Privacy advocates fear ‘largely cosmetic’ NSA reform package

AP

President Barack Obama’s blueprint for overhauling the government’s sweeping surveillance program is just the starting point. The reality is that few changes could happen quickly without unlikely agreements from a divided Congress and federal judges.

The most contentious debate probably will be over the future of the National Security Agency’s bulk collection of telephone records from millions of Americans. Obama is expected to back the idea of changing the program in his highly anticipated speech on Friday, but will leave the specifics to Congress, according to U.S. officials briefed on the White House review.

That puts key decisions in the hands of congressional lawmakers who are at odds over everything from whether the collections should continue to who should house the data.

Even a widely supported proposal to put an independent privacy advocate in the secretive court that approves spying on Americans is coming under intense scrutiny. Obama has indicated he will back the proposal, which was one of 46 recommendations he received from a White House-appointed commission. But a senior U.S. district judge declared this week that the advocate role was unnecessary, and other opponents have constitutional concerns about whether the advocate would have standing to appear in court.

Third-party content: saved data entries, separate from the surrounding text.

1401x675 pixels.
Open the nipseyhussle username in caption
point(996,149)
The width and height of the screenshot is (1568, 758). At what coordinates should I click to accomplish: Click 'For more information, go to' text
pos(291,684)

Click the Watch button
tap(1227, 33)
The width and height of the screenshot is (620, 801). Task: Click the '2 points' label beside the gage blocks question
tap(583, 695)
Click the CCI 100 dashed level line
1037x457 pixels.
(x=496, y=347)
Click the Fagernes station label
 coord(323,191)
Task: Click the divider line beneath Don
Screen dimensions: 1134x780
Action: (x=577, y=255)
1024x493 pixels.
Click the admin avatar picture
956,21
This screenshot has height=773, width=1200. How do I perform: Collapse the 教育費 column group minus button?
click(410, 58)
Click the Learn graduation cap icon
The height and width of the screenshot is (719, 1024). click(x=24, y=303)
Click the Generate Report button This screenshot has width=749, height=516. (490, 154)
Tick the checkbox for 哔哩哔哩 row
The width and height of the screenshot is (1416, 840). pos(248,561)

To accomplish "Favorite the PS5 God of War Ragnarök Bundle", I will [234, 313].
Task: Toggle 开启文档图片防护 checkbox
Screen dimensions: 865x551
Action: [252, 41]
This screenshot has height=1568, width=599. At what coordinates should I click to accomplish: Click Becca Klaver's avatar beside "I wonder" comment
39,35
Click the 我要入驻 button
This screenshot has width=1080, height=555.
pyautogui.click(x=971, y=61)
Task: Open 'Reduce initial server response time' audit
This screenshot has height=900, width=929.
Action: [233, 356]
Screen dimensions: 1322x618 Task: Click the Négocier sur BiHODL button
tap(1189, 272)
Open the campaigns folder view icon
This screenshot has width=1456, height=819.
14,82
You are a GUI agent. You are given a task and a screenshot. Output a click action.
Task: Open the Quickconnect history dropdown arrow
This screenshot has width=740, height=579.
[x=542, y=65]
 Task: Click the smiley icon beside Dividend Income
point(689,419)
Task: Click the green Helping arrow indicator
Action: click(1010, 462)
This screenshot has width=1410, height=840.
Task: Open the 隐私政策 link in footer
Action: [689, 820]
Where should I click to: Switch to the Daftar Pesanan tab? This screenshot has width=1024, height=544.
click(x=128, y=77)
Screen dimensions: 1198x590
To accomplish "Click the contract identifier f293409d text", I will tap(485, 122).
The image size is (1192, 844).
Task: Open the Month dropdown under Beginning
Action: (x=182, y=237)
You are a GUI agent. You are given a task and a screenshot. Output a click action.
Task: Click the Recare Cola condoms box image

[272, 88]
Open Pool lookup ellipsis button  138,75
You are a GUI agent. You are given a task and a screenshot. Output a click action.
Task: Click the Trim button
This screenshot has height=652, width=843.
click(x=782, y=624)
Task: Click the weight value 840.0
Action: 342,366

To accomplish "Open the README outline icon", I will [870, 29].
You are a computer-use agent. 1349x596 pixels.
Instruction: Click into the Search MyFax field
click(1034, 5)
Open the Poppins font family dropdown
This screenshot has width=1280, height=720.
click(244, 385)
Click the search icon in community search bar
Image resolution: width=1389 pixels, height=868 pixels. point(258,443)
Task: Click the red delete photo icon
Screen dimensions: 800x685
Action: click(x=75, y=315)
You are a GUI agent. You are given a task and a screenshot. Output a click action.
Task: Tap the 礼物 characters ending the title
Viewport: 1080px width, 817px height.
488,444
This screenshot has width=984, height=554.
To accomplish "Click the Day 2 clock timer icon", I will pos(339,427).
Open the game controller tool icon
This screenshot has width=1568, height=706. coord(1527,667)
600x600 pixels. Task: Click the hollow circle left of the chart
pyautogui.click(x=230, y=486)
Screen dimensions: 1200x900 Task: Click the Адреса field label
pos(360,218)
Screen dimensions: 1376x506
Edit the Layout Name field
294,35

The uncertain road ahead raises questions about the practical impact and efficacy of the surveillance decisions Obama will announce in his speech. The intelligence community is pressing for the core of the spy programs to be left largely intact, while privacy advocates fear the president’s changes may be largely cosmetic.

Stephen Vladeck, a national security law expert at American University, said the key questions will be “how much of this reform conversation is going to be about curtailing the specific surveillance programs and how much of it is going to be instead about improving the checks and balances on the programs that already exist.”

For Obama, changing the overseas spying program may well be easier than implementing domestic reforms. The administration can enact two international surveillance changes on its own that officials say the president supports: extending some privacy protections to foreign citizens and tightening the protocols for decisions on spying on foreign leaders. It remains unclear, however, whether those steps will be enough to soothe international anger.